Shares of BMW (Bayerische Motoren Werke) have risen almost 33% in the past 12 months. U.S. automakers’ stocks, by comparison, have added less than 10% to their share prices. The other major automaker that comes close to BMW is Daimler, makers of Mercedes-Benz, which has seen its stock price rise more than 26% in the past 12 months.
Both Ford Motor Co. (NYSE: F) and General Motors Co. (NYSE: GM) stocks have performed far less well. Ford stock is up 8.25% and GM stock is up just 4.3% over the past 12 months. It is worth noting that given GM’s massive number of recalls in 2014 it is something of a miracle that the stock is up at all.

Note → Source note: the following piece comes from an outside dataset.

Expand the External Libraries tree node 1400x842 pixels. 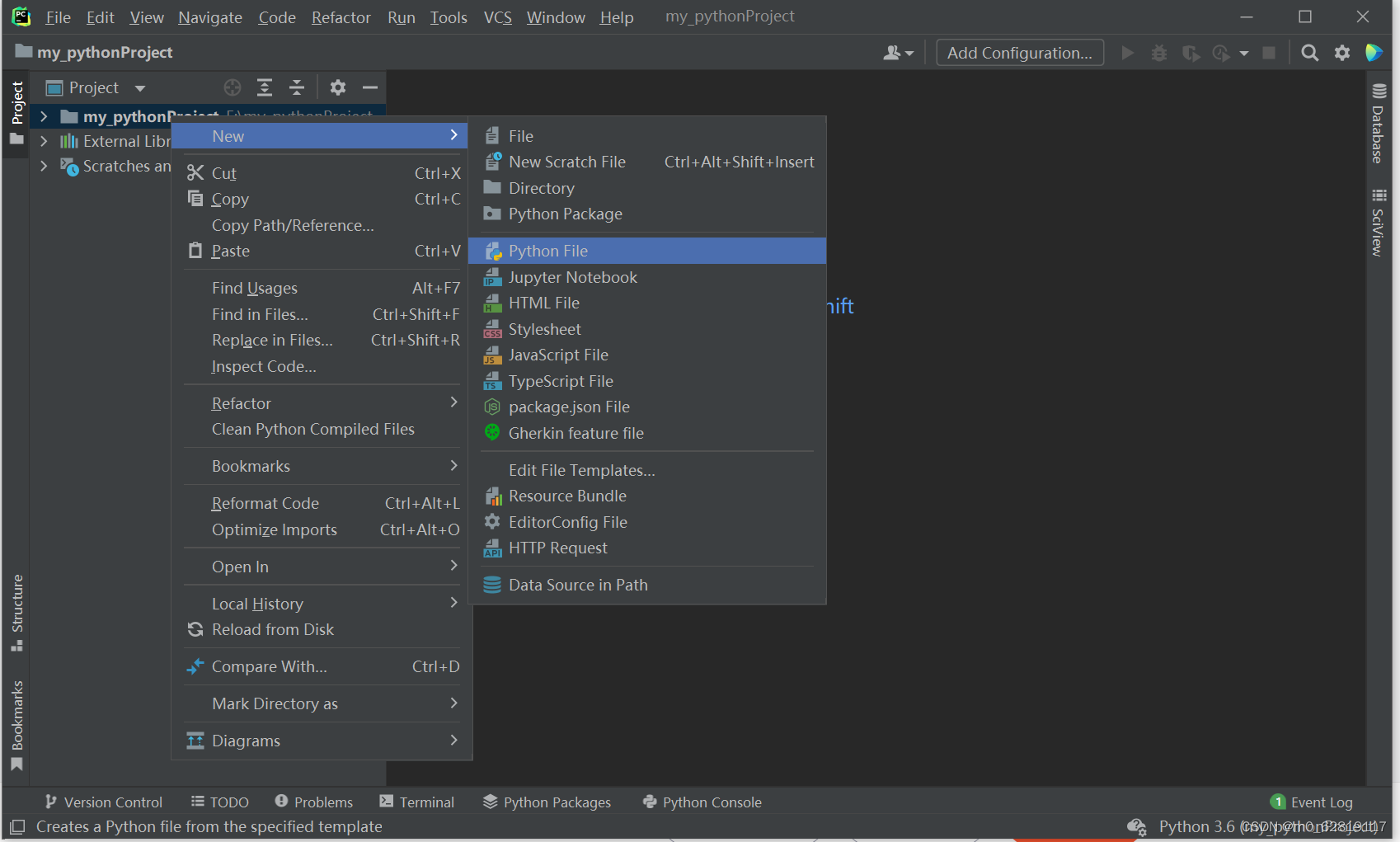point(44,141)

One simple comparison that helps explain the difference in stock price among these companies is their profit margin. BMW’s profit margin is almost 7.5% and Daimler’s is nearly 6%. Ford’s is about 2.2% and GM’s is 1.9%, according to Macroaxis. Even though both Ford and GM sell more vehicles than either BMW or GM, Daimler’s market cap is the largest among these four and BMW’s is second largest.

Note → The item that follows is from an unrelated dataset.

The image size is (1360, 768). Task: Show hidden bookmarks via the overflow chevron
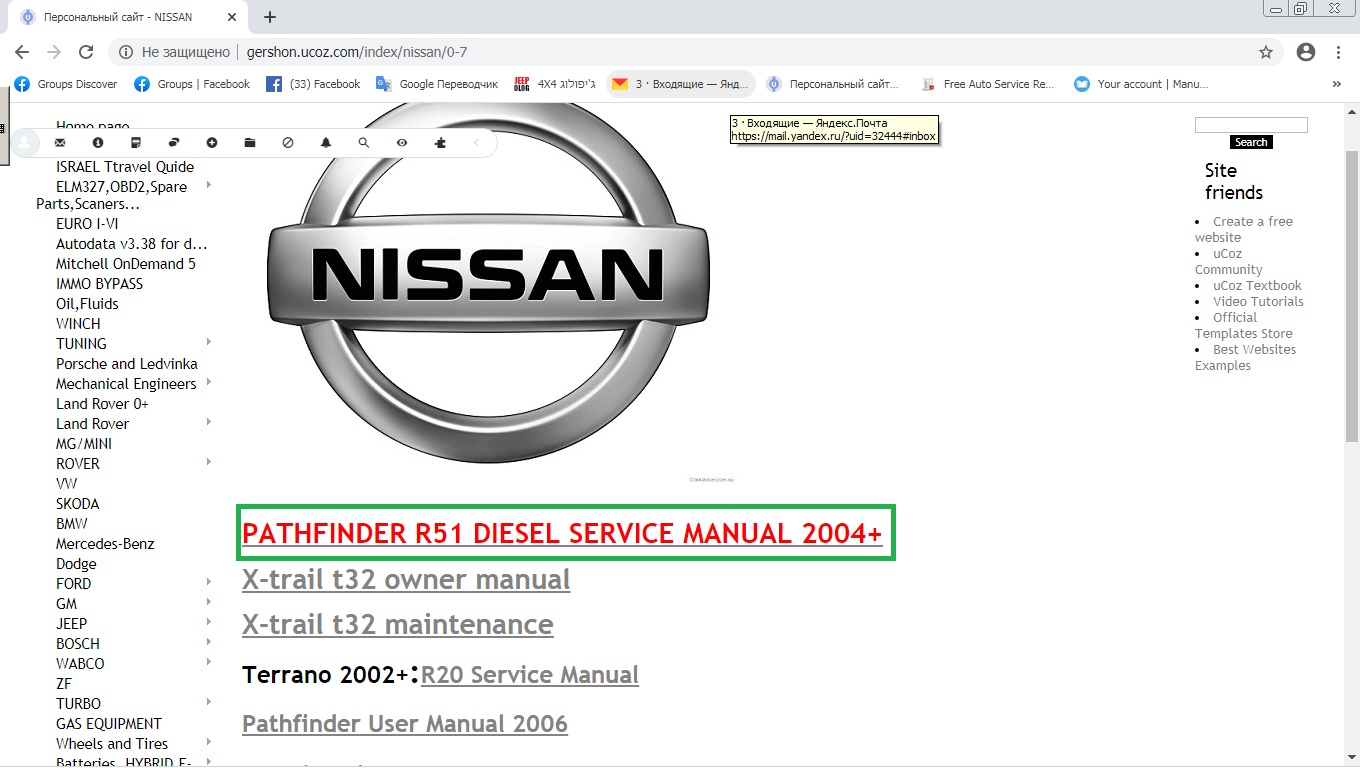[1337, 84]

What we might infer from this is that selling premium-priced cars is a pretty good business. Neither Ford, with its Lincoln brand, nor GM’s Cadillac brand poses any threat to either of the German carmakers.
The luxury car business has been booming in the past few years, largely as a result of skyrocketing sales in China. BMW sold about 456,000 cars in China last year and Mercedes-Benz sold nearly 282,000. Both trail Audi’s total of around 579,000 in the Middle Kingdom. Since 2011, Audi’s sales are up about 85% in China, BMW’s are up 96% and Mercedes sales are up 46%.
Ford and its Chinese joint ventures sold 1.11 million vehicles in China in 2014. GM and its joint ventures in China sold more than 3.5 million. The big U.S. carmakers will continue to sell millions of low-priced and moderately priced vehicles, but both have lost virtually any hold at all on the luxury end of the market.